On compare parfois la performance des pilotes avec celle des sportifs non pas du fait de la similarité des ressources engagées, puisqu’on les retrouve dans la plupart des activités humaines, mais plutôt du fait de la quête perpétuelle d’amélioration de la performance. Chez un sportif ce sera le meilleur chrono, chez le pilote c’est la maîtrise des situations auxquelles il est confronté. Si le sportif peut chuter et ne pas passer la ligne d’arrivée, le pilote lui n’a pas le droit de tomber, il a une obligation de résultat quelques que soient les conditions et les moyens.
Les trois types de ressources de la performance
Le sportif et le pilote possèdent trois types de ressources qui conditionnent leur performance :
Les compétences techniques, c’est à dire les actions concrètes, ce que l’on voit. Pour un skieur ce sera la technique de glisse, le planter de bâton, et pour le pilote cela concerne essentiellement sa machine avec son pilotage et ses procédures. C’est le domaine du temps réel.
Les compétences non techniques servent principalement à prendre en compte l’environnement pour anticiper une bosse, éviter une zone orageuse. Elles viennent compléter la partie visible des compétences techniques. C’est le domaine de l’anticipation qui relève de la connaissance des risques, du tri des informations, de la réflexion.
L’engagement, c’est à dire la concentration, la résistance au stress, l’implication, la motivation… constitue la dernière composante. Il est propre à chaque individu. Les valeurs et les croyances que l’on peut regrouper sous le terme culture de la sécurité vont fortement influencer la nature de cet engagement.

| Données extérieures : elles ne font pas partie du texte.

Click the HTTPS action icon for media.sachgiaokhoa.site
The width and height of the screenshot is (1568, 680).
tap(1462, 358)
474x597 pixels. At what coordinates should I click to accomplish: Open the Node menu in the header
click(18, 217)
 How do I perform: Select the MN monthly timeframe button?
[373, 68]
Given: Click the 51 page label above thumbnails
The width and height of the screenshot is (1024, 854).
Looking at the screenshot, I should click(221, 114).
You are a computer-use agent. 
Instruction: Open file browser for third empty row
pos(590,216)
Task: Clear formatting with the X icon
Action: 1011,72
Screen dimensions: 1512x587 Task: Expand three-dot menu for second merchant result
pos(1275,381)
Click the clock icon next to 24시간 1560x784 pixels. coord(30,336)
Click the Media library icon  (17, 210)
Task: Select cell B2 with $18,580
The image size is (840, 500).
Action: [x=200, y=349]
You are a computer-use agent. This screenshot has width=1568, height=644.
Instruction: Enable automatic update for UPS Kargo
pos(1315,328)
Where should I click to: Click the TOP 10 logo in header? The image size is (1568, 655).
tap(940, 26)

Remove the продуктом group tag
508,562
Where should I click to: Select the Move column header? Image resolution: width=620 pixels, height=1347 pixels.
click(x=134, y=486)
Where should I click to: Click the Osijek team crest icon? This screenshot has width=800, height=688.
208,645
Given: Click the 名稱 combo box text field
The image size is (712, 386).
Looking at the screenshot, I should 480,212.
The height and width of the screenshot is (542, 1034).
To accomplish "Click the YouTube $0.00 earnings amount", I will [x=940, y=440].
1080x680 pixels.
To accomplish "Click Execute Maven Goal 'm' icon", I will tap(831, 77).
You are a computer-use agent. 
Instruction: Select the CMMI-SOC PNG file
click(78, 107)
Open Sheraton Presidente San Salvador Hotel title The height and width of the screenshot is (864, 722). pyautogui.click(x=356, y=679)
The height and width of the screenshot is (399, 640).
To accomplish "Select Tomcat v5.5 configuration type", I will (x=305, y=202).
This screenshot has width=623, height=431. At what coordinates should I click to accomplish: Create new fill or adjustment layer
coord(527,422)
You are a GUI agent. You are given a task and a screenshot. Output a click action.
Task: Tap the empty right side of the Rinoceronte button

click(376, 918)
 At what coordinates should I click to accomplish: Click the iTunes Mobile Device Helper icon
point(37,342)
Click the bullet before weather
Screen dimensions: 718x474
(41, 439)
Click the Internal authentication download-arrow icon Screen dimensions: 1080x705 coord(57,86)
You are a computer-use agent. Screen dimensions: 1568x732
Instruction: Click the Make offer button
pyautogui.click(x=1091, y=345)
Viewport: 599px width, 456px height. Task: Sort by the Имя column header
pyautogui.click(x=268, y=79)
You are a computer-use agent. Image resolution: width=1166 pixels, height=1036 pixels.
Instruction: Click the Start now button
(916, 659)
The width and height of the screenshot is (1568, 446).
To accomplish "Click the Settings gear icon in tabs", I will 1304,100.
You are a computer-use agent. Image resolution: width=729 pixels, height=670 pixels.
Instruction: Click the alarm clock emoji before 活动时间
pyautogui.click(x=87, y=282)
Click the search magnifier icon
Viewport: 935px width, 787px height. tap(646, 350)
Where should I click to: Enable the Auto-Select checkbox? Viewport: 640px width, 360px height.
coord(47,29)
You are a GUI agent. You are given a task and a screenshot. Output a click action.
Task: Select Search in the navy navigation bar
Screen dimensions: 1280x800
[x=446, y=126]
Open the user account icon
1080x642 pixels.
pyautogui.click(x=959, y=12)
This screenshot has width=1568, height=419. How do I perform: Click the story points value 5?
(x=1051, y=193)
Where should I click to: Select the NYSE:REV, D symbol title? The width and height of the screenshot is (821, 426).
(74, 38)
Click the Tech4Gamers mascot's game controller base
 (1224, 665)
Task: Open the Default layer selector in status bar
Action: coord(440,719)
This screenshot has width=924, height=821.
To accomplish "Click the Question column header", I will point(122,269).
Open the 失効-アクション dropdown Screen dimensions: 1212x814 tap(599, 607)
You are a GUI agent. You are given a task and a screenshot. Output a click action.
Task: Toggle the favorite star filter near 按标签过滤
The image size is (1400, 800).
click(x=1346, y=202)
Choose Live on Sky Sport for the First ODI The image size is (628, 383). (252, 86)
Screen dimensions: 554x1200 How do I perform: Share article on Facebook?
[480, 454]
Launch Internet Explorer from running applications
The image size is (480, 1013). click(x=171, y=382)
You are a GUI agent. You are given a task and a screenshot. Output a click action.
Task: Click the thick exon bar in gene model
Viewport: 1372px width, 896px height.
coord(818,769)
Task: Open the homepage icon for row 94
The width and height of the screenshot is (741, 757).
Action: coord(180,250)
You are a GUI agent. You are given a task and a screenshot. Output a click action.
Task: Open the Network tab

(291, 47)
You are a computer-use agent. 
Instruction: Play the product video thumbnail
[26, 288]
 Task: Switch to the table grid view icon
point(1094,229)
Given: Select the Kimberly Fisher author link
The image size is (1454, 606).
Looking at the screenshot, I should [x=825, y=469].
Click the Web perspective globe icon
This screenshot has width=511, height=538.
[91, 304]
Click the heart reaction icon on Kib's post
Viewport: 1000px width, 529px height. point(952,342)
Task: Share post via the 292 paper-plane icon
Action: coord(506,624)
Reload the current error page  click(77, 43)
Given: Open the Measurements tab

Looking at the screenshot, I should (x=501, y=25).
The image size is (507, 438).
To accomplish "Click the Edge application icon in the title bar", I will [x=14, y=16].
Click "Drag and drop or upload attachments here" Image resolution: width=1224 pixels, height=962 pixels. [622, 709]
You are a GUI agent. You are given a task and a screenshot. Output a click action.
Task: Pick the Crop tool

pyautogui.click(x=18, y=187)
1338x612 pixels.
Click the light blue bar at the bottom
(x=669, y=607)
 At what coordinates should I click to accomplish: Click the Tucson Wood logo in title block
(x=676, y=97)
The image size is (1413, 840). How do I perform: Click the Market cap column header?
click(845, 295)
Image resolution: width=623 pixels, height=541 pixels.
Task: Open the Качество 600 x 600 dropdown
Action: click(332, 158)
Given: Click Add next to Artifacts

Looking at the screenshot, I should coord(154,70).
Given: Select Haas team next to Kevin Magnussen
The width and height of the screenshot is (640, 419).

La performance finale c’est donc l’addition nécessaire de ces trois ressources. Vous pouvez être le meilleur pilote ou skieur du monde, si votre vigilance n’est pas suffisante, vous allez décoller sur la bosse ou rentrer dans la zone orageuse. Vous êtes vigilant et motivé, mais vous avez oubliez de réviser une procédure qui vous fait maintenant défaut. Vous êtes concentré, votre niveau technique est au top, vous venez d’éviter le secteur orageux non sans mal et c’est maintenant la piste qui change ; vous auriez pu l’anticiper mais vous ne l’avez pas fait, et vous voilà en train de farfouiller dans votre FMS, débordé par la charge de travail.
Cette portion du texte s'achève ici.